Ona dik dik bakıp göz devirdim.

"Hadi bizim eve gidelim!" Dedi Barın. Seren kaşlarını çatıp kafasını salladı.

"Hayır, hayır sen evindeki çöpü ayağa kalksan çöpe atmazsın. Nerede oturacağız biz gelsek?" Dedi Seren isyanda bulunarak. Haklıydı gerçi, Barın'a doğum günü için gidelim dedik. Ayakta kaldık en son birlikte topladık evi.

"Barın üzgünüm ama Seren haklı. En sonki olayı hatırlatmamı mı istiyorsun?" Barın kaşlarını çatıp bana sahte bir hayal kırıklığıyla baktı ve konuşmaya başladı.

"Sen de mi be Lalin?"

"Ya en fazla ne olabilir ki? Bence abartıyorsunuz eviniz temiz diye." Diyerek ortaya fikrini attı Pamir.

"Evet, yani temizledim ben hem evimi. Temiz yani."Dedi Barın da.

"Barın ağzımı açtırma benim." Diyerek cevap verdim.

"Ya kızım anlamıyor musunuz siz? Temiz diyorum evim. Benim evim temiz. Daha kaç kere diyeyim size?"

"İyi gelelim ve görelim o zaman." Dedi Seren de.

Ben de başımla onu onayladığımda ayağa kalktık.

...

Barın'ın evinin olduğu apartmanın önünde durduğumda önden geldiğim için hafifçe ayaklarımı açarak apartmana baktım. Baktım ve gülümsedim. Her ne kadar kirli olsa bile bu evde binlerce anımız vardı. Ne zaman ben veya Seren veya aynı anda kötü hissetsek yanına giderdik. Barın da kötü hissettiğinde bizi arardı ve biz de giderdik.

Ben düşüncelerimle eve bakarken arabaların motor sesini duydum. Muhtemelen bizimkiler gelmişti. Bu yüzden arkamı dönmeye tenezzül etmedim.

Belime değen ellerle irkildim ve arkama baktım. Barın'dı.

"Ne düşünüyorsun?" Dedi merakla.

"Eskimiş yıllarımızı. Bu ev benim gençliğim diyebilirim Barın. Sen ve Seren ise benim abim ve kız kardeşimsiniz. Bu ev, benim evim Barın..." Sözlerim bittiğinde kafasını benim kafama yasladı ben de onunkine yasladım.

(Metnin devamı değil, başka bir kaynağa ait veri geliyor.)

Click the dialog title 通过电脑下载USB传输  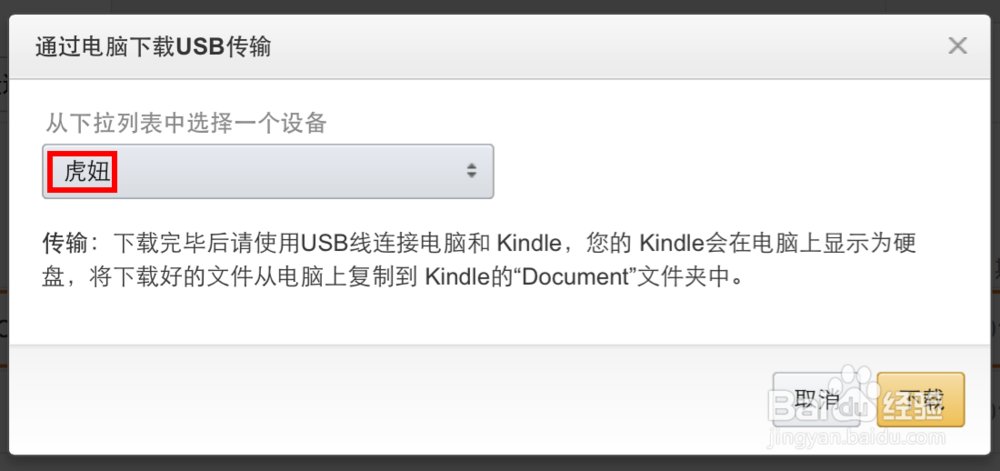(153, 47)
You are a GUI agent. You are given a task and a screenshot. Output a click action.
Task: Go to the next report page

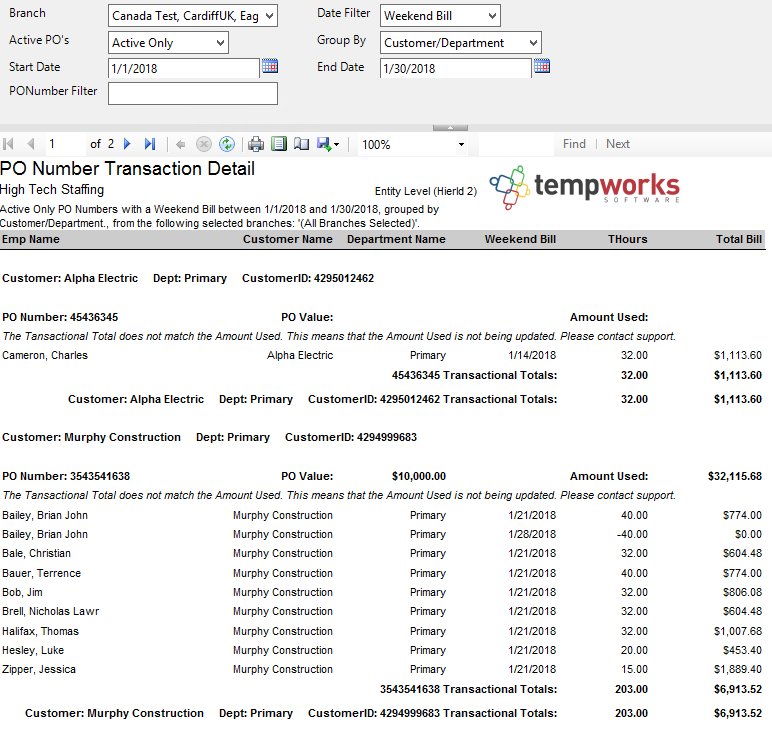(x=127, y=144)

"Hatırlıyor musun? Bir dönem neredeyse her gününü burada geçiriyordun Lalin." İkimizin de hafifçe gözü dolduğunda gülümsedik. Başımı salladım gülümserken.

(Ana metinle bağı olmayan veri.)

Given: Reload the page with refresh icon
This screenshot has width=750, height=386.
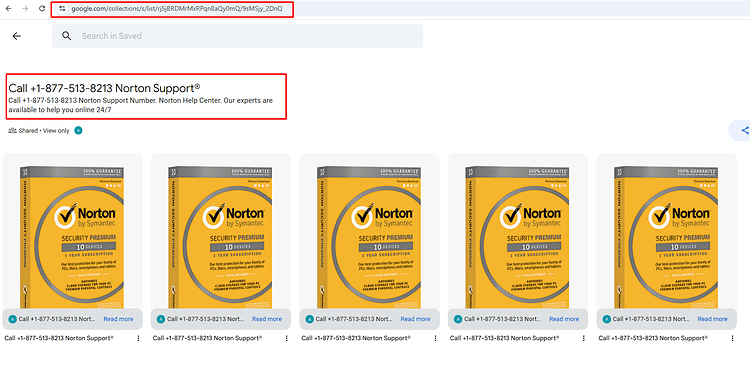Looking at the screenshot, I should [42, 9].
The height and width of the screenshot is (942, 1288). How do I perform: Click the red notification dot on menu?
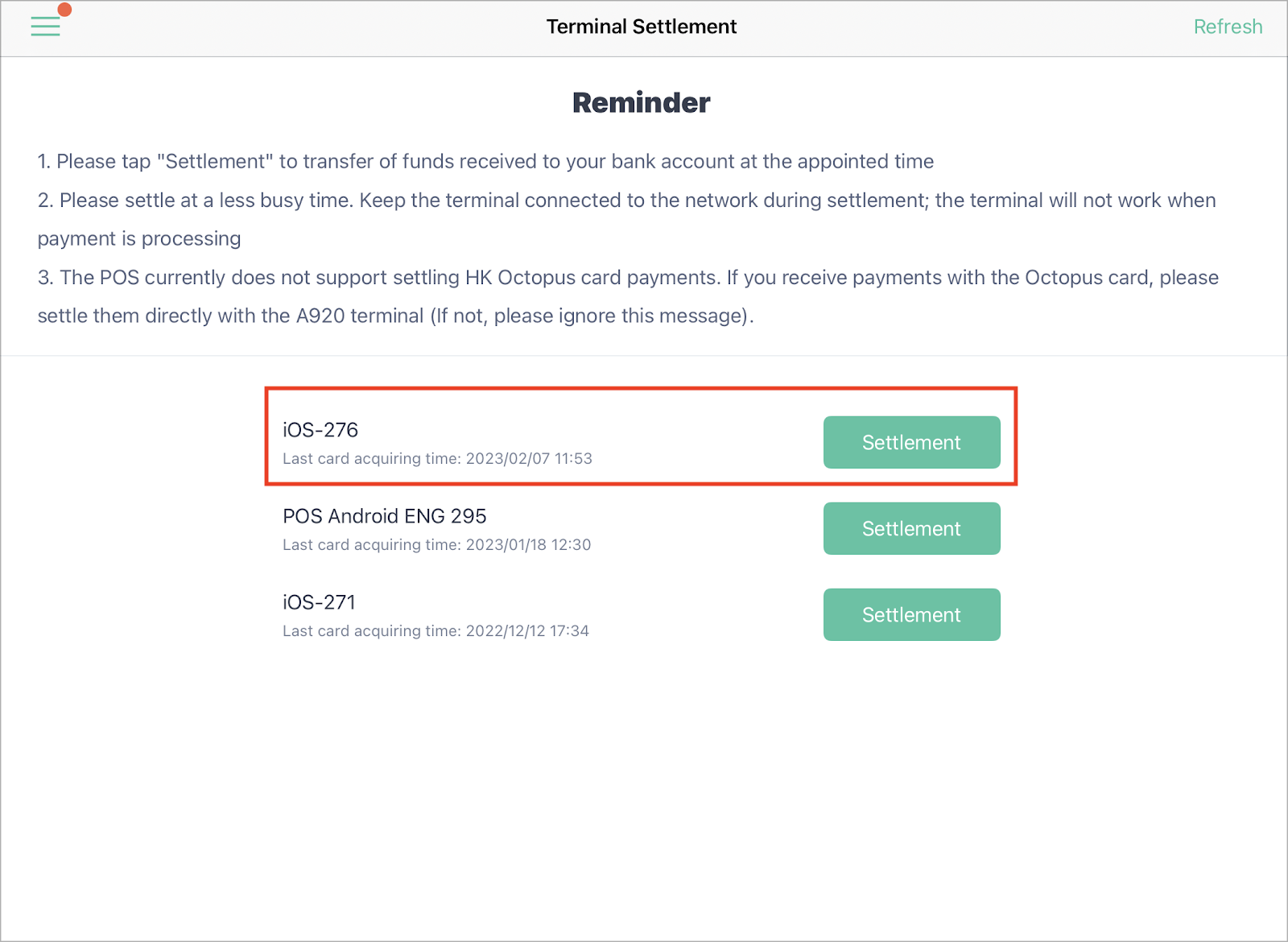[65, 10]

"Ağlatacaksınız şimdi beni." Arkadan burda olduğunu bilmediğimiz Seren'in sesini duyduk.

Yakınımıza geldiğinde elini omzuma atarak bana yaslanmıştı. Ben de kolumu onun omzuna atmıştım. Ve evet biz buyduk. Biz bir ekiptik.

"Dışlanıyor muyum ben yoksa unuttunuz mu?" Diyen Pamir'i duyduk. Barın gülerek gel anlamında elini salladı.

"Gel kardeşim, sen de gel."

"Tamam, yeter. Bu kadar duygulanmamıza gerek yok. Ayrılmayacağız biz!" Son cümlemi emir verircesine söylediğimde hepsi gülmüştü.

Ben hepsinden ayrılıp binaya ilerlerken diğerlerinin de adım seslerini duydum.

...

Şu an o kadar bomboş bir şekilde oturuyorduk ki. Daha doğrusu oturamıyorduk Barın sayesinde. Tekrar aklıma gelince sinirle Barın'a baktım.

"Kızım ne bakıyorsun öyle? Temiz evim." Deyince daha da sinirlendim.

"Barın oraya gelir sana temiz neymiş gösteririm. Hani ev temizdi? Bu ne?" En son yüksek sesle bağırdığımda kulaklarını kapatmak zorunda kalmışlardı.

"Lan bu ses ne? Ne yiyip içiriyorlar sana?" Diye isyan çıkaran Pamir'le beraber Seren de kafasını salladı.

"Çok da şey etmeye gerek yok." Aklıma gelen fikirle sinsi bir şekilde gülümsedim.

"Benim aklıma bir fikir geldi!" Dedim mutlulukla. Hepsi bana soran bir şekilde bakarken konuşmaya başladım.

"Evi temizleyeceğiz." Ve hepsinin yüzünün düştüğünü gördüm. Özellikle Barın'ın.

"Ne gerek var şimdi?" Dedi Barın.

"Barın tepemin tasını attırma benim. Nereye oturacağız biz? Temizleyeceğiz bu evi o kadar." Diyerek itiraz istemediğimi belirttim.